DNA and its close relative, RNA, carry the code of life in all of nature’s creatures, and their study enables scientists to learn a great deal about human genetic diseases, and disease-causing viruses and micro-organisms. For all of these studies, scientists need to measure very accurately the amount of nucleic acids in a sample, however, previous methods were defective, with major limitations. The goal of Alex MacKenzie, Paul Piunno and Ulrich Krull’s project was to develop a new kind of nucleic acid sensor (a “biosensor”) that is reusable, sturdy, rapid, accurate, selective, sensitive and cheap. The value of this new instrument was demonstrated by evaluating DNA associated with Spinal Muscular Atrophy, a very severe childhood genetic condition.
The Human Genome Project documents the complete DNA sequence, not only of humans, but of over 300 other organisms, with more to come. The next step is to turn this wealth of information into useful knowledge so that it can be applied to medical and biological advances. This kind of research is called “functional genomics” and it seeks to learn how genetic information coded in DNA directs all the workings of a living organism.

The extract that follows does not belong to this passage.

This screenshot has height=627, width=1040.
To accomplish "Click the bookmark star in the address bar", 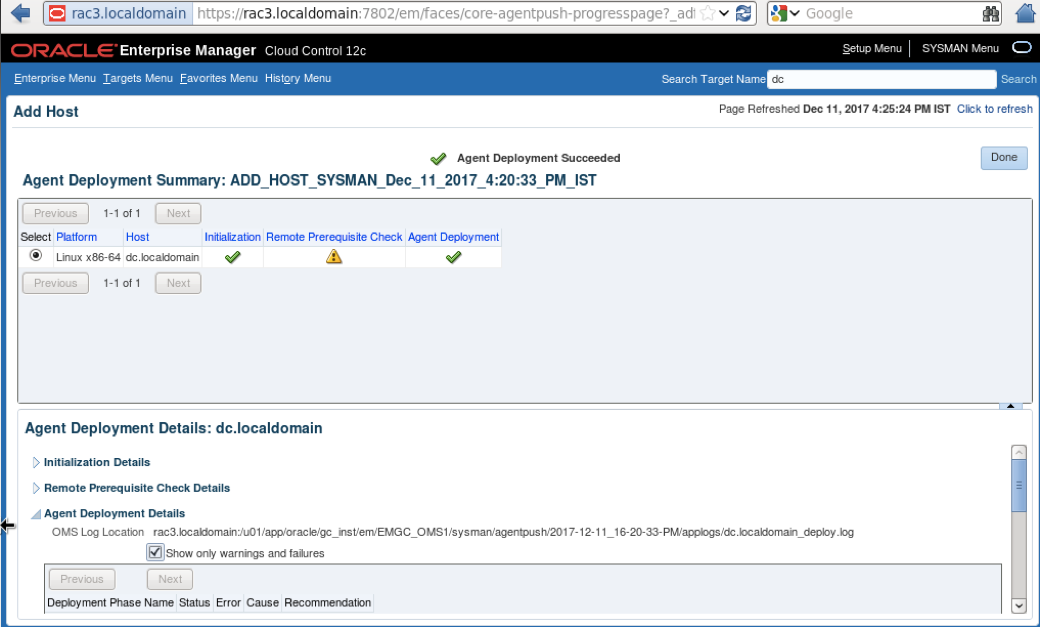I will point(707,14).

Jim Woodgett, of Mount Sinai Hospital, developed new techniques and measuring instruments for functional genomics, and applied them to basic research and clinical studies. The work developed better array design through the use of computational algorithms, more efficient storage and recovery of data from DNA microarray experiments, and better ways to compare our data with other researchers in the world. Additionally, one of the team’s robot designs is now sold commercially.
Peter Singer and Abdallah Daar, of the University of Toronto examined the ethical, environmental, legal and social implications of advances in biotechnology and genomics. They studied ethical questions faced by biotechnology companies and how they deal with them with the aim of encouraging companies to adopt suitable ethical policies. They also led in writing a proposal for the Canadian government to guide its strategy for development of genomics and biotechnology, and were a major contributor to the Genomics and Nanotechnology Working Group of the United Nations Science and Technology Task Force; this report was distributed all over the world.
Janet Rossant of The Hospital for Sick Children and Brenda Andrews, Jack Greenblatt, Andrew Spence of the University of Toronto led the Functional Annotation of the Mouse Genome project, which generated mouse models for human conditions such as kidney disease and osteoporosis, developed new tools to help characterize Canada’s mutant mice, and established new mouse cell lines that are in high demand by academic and industrial investigators worldwide. Their approaches now promise to provide major insights into human pathologies and highlight effective targets for therapeutic development.